Sleep...or a lack thereof

Eventually, I will be able to write about getting too much sleep, ok probably not going to happen, but it sounds nice.

I accomplished my goal for last night, by being in bed by 10pm. However, it was a major battle. I felt like there was so much I could be doing around the house and did fold a load of laundry right before I went to bed, which made me feel better. I turned off the lights about 10:30pm and attempted to get comfortable and drift off to sleep. It didn't happen. I begin to think. Which was a huge mistake, the wheels started turning and though my eyes were closed, I was wide awake.

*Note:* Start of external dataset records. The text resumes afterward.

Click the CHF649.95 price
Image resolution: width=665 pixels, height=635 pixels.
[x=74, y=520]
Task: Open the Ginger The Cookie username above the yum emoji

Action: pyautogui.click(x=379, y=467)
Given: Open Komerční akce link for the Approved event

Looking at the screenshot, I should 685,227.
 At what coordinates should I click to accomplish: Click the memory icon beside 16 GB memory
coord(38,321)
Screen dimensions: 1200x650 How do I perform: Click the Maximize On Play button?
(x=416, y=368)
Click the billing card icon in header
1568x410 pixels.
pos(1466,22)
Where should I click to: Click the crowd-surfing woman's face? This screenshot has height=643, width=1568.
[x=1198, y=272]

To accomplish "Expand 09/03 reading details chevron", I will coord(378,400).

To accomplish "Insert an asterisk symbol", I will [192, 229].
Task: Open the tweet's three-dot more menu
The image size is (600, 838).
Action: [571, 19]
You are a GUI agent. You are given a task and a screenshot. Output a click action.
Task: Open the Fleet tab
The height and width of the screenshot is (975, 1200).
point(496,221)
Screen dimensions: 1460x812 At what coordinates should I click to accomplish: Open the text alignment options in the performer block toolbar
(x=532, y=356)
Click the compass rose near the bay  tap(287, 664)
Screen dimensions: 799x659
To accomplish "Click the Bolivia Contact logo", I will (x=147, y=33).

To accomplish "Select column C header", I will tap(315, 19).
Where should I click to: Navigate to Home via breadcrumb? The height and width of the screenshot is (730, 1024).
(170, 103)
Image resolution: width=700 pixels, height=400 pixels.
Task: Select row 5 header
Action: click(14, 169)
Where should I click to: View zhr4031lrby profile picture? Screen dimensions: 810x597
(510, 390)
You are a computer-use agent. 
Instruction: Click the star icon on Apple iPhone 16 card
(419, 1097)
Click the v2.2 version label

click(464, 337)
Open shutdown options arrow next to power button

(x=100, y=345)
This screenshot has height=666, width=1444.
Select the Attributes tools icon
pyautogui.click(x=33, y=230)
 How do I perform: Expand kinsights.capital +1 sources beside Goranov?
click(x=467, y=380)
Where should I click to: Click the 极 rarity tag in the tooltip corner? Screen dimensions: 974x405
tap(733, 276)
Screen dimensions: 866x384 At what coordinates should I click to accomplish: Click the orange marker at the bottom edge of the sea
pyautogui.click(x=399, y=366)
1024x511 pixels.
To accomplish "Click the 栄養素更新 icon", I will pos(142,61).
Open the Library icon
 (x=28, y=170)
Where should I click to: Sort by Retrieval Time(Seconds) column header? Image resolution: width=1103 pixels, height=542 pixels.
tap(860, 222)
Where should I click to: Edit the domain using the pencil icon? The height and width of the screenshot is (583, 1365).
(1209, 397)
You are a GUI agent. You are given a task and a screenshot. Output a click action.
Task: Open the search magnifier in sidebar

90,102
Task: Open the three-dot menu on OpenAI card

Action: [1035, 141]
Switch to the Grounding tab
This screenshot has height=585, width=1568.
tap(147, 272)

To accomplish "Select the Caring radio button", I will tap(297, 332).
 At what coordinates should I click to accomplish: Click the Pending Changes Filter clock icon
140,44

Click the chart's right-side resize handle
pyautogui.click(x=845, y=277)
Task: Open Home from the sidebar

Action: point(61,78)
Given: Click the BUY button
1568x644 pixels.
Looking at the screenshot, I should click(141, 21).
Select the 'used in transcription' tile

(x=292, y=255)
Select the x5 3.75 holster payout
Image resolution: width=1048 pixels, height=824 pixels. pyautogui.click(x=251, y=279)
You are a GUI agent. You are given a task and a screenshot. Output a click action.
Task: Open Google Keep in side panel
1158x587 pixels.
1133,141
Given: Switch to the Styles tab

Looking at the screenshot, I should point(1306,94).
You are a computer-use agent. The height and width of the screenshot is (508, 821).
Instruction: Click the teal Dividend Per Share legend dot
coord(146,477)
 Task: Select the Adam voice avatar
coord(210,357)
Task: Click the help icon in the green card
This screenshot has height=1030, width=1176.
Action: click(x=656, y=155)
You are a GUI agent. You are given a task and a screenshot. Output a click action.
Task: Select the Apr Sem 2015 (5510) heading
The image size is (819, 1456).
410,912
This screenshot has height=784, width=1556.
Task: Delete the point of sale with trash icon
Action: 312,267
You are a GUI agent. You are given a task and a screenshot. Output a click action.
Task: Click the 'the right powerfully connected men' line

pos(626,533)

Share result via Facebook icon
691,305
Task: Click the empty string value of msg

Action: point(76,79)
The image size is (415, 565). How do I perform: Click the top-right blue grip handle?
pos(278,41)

There I was, all snuggled up and processing the day as usual. I cannot believe how much the mind absorbs each day. I tend to get lost in the task of running here and there, remembering appts, being on the computer, answering the phone, thinking about Joshua, drinking a dr. pepper(then remembering the pounds I want to lose and go fill up my water bottle), wondering about bills, new car, prayer and the list could go on. This happens everyday and finally at night, I realized what all went on and I've slowed down just enough to actually think about it. Finally, I feel myself falling asleep and last time I looked at the clock it was 11:30pm...so much for getting caught up on sleep.

The point to the rambling here is I wanna find a way to slow it down each day. Take on and take in less. I don't really know if this is possible, but how sweet it would be to give my mind a break, to allow myself to soak in each day slowly, enjoy it and go onto the next day.